Extrait fourni:
+ + + + + + +

L'autre voyage, une fois de plus. Récupération et slogans, pour démentir le vrai, car il faut que ce voyage soit un échec.
Réduire le voyage à la dimension du dialogue interreligieux via une "image-choc", c'est une tromperie. (16/5/2009)






Benoît XVI vient de rentrer à Rome, au soulagement de ceux qui, comme moi, voyaient ce voyage comme une très lourde épreuve.
Je viens d'entendre sur une radio un "débat" sur le "bilan" de son pélerinage en Terre Sainte - pélerinage que l'on nomme ici tournée, déformation professionnelle oblige, bilan réduit à l'étape en Israël, et à la dimension politique.
Décidément, ce voyage commencé dans la polémique (inventée) va peut-être s'achèver dans la polémique (suscitée), à défaut de l'indifférence, au moins dans notre beau pays.

Cet homme qui incarne la bonté, la pureté, la douceur, l'intelligence, "le meilleur de la culture européenne", cet esprit de toute beauté qui, à l'inverse de certains, n'a pas besoin de publier son QI - or, il doit faire exploser le barême - est traîné dans la boue depuis son élection, mais plus particulièrement depuis quatre mois, par des voyous sans foi ni loi.

+ + + + + + +

Données sources:
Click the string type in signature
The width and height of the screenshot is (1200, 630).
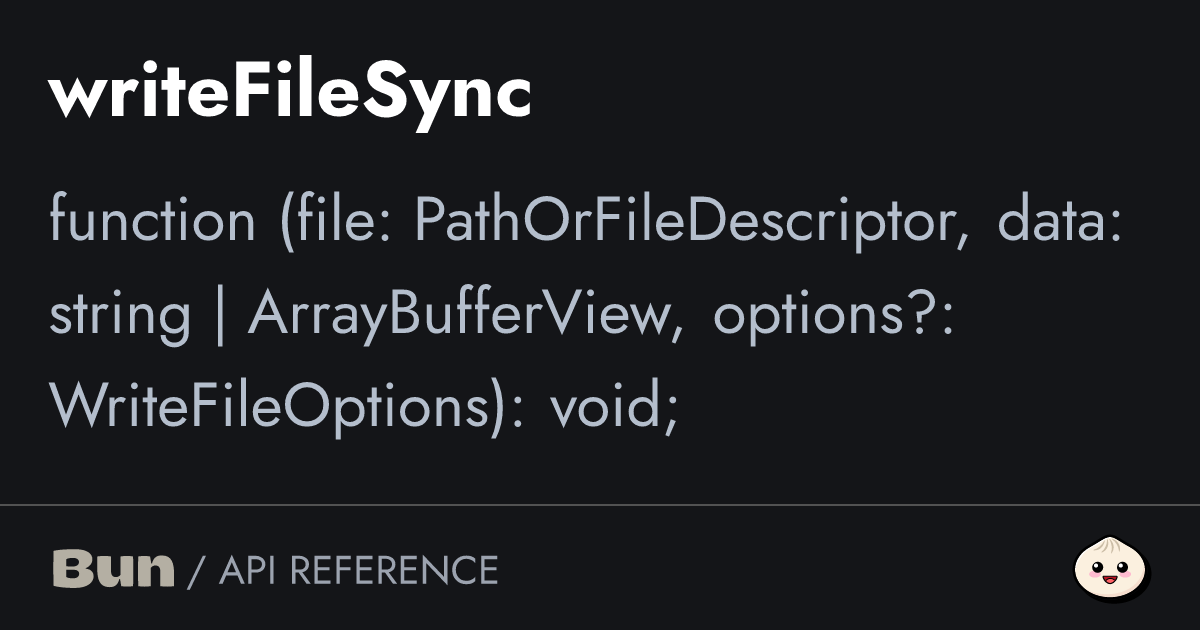coord(119,314)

+ + + + + + +

Problèmes à résoudre:
[A] Répondez brièvement à chacune des questions suivantes d'après l'extrait fourni.
(i) Dans quelle ville Benoît XVI vient-il de rentrer ?
(ii) Quel mot la radio emploie-t-elle pour désigner le pèlerinage en Terre Sainte ?
(iii) Depuis combien de mois, plus particulièrement, Benoît XVI est-il traîné dans la boue ?
[B] Pour chacun des énoncés suivants, indiquez s'il concorde avec l'extrait fourni, en répondant par oui ou par non et en citant les mots décisifs de l'extrait.
(i) Le bilan débattu à la radio se limite à l'étape en Israël et à la dimension politique.
(ii) La polémique qui a marqué le début du voyage est présentée comme réelle.
(iii) Le voyage était perçu comme une épreuve légère.

Résultats obtenus:
[A]
(i) À Rome.
(ii) Le mot « tournée ».
(iii) Depuis quatre mois.

[B]
(i) Oui : « bilan réduit à l'étape en Israël, et à la dimension politique ».
(ii) Non : « ce voyage commencé dans la polémique (inventée) ».
(iii) Non : « voyaient ce voyage comme une très lourde épreuve ».